On rare occassions I will use a Pritchard Nipple. Have had to use one on two kids so far this year (only kid in the past two years that I recall). Both very small kids out of first fresheners. The little doeling crying in the other room is on the Pritchard. The smallest of triplets out of a 15 month old. They make as much of a mess, if not more, with the Pritchards for me. I've tried her on the Lambar Nipple and she will grudgingly take it. I am more interested in getting milk into her though, so she can be babied a bit longer. I know she'll take the transition when the time comes.
When we started out we used human bottles. Used those up until three or four years ago now. I don't think I could ever go back!


----------



## Anita Martin (Dec 26, 2007)

I tried Pritchard the first year I had kids. I thought they looked more "natural" and easy to use. Not so at all. Look at a goats udder. What goat have you ever seen with teats that small? (If they were that small, hopefully she got culled). I've not had kids under 4 pounds, but even the 4 pounder took to the lambar nipple without any trouble at all. The pritchards leak around the base, and were generally messy and expensive for me.
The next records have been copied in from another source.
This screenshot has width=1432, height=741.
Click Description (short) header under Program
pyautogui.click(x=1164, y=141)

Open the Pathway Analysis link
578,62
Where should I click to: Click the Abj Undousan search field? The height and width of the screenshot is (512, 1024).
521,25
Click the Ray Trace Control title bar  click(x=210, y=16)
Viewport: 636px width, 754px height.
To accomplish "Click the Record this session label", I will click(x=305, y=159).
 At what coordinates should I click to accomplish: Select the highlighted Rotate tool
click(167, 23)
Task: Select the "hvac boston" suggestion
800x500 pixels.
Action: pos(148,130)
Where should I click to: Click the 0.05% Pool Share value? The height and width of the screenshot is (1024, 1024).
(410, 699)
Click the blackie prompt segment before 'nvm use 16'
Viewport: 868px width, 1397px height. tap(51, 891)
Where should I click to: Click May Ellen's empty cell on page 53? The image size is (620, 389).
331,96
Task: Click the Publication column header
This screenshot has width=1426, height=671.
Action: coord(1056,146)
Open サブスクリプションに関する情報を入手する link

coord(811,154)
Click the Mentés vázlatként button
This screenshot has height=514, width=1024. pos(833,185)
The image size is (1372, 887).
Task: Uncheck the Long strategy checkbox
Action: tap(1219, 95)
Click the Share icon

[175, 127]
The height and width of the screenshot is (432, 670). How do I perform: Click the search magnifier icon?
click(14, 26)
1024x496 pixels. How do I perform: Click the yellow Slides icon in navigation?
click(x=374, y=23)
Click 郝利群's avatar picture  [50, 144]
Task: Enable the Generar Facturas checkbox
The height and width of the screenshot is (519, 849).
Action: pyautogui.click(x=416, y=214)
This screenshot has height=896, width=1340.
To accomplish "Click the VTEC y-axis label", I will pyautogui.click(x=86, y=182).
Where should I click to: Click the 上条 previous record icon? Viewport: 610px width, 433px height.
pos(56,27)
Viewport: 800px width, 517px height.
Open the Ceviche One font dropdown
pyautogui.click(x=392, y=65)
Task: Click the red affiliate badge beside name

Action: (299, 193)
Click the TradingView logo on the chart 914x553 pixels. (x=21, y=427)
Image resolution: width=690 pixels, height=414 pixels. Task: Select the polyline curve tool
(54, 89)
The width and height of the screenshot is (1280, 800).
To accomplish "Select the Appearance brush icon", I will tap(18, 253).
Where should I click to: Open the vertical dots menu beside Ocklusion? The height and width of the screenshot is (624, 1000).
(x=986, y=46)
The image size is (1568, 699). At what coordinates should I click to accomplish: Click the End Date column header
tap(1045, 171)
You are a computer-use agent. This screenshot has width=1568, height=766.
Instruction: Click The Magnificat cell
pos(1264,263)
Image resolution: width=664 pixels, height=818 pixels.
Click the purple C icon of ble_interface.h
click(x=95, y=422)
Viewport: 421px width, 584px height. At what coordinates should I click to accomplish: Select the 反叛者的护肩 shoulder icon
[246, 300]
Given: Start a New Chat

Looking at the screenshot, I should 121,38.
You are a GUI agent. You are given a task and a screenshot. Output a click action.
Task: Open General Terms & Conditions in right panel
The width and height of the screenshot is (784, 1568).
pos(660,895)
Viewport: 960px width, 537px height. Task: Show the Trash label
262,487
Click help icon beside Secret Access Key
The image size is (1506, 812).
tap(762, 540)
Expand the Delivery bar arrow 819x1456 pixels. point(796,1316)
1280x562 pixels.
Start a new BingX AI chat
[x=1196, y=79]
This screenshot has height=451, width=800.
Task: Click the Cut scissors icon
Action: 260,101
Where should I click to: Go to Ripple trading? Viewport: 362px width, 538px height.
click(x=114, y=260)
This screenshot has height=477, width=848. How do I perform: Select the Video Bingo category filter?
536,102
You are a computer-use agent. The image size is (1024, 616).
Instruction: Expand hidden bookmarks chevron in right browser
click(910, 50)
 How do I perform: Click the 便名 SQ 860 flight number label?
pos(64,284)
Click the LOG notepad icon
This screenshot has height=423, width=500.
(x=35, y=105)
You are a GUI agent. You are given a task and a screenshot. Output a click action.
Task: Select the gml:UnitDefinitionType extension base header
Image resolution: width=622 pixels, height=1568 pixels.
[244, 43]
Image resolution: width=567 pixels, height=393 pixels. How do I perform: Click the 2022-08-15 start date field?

I do keep two on hand, but they are probably dry rotted by now as I've never used them except one time....and I've had them for 4 years.


----------



## alidansma (Aug 23, 2009)

I have nigies - so I made a lambar out of Prichart teats.
I just used icemaker water line from home depot. 
And empty cat litter bucket.
I drilled three holes for the nipples and put three jars of milk inside.
I guess I could have made some changes, but it was cheap and easy and seems to be holding up well.
Note: if you try this - heat up the drill bit before drilling the holes so the plastic doesn't crack.


----------



## Bernice (Apr 2, 2009)

That's pretty crafty Ali!  

I use lambar unless they are premmies, but when they can take the lambar they are on!


----------



## deJardine (Apr 29, 2009)

That is a great idea!! I will have to show the hubby...  Thanks for posting!


----------



## RanschauAcres (Jan 26, 2010)

We use the Pritchard nipples to feed our nubian kids. Most of the time our kids are small and will refuse to take a Lambar nipple. I like that the Pritchards are smaller. I will say that the Pritchard nipples wear out faster than Lambar nipples. One trick I have found that works is after you are done bottle feeding kids for the year wash the Pritchard nipples throughly and put them in a ziploc bag and store them in the fridge. I guess your choice should depend on your preferences. I still stand behind the Pritchard nipple.


----------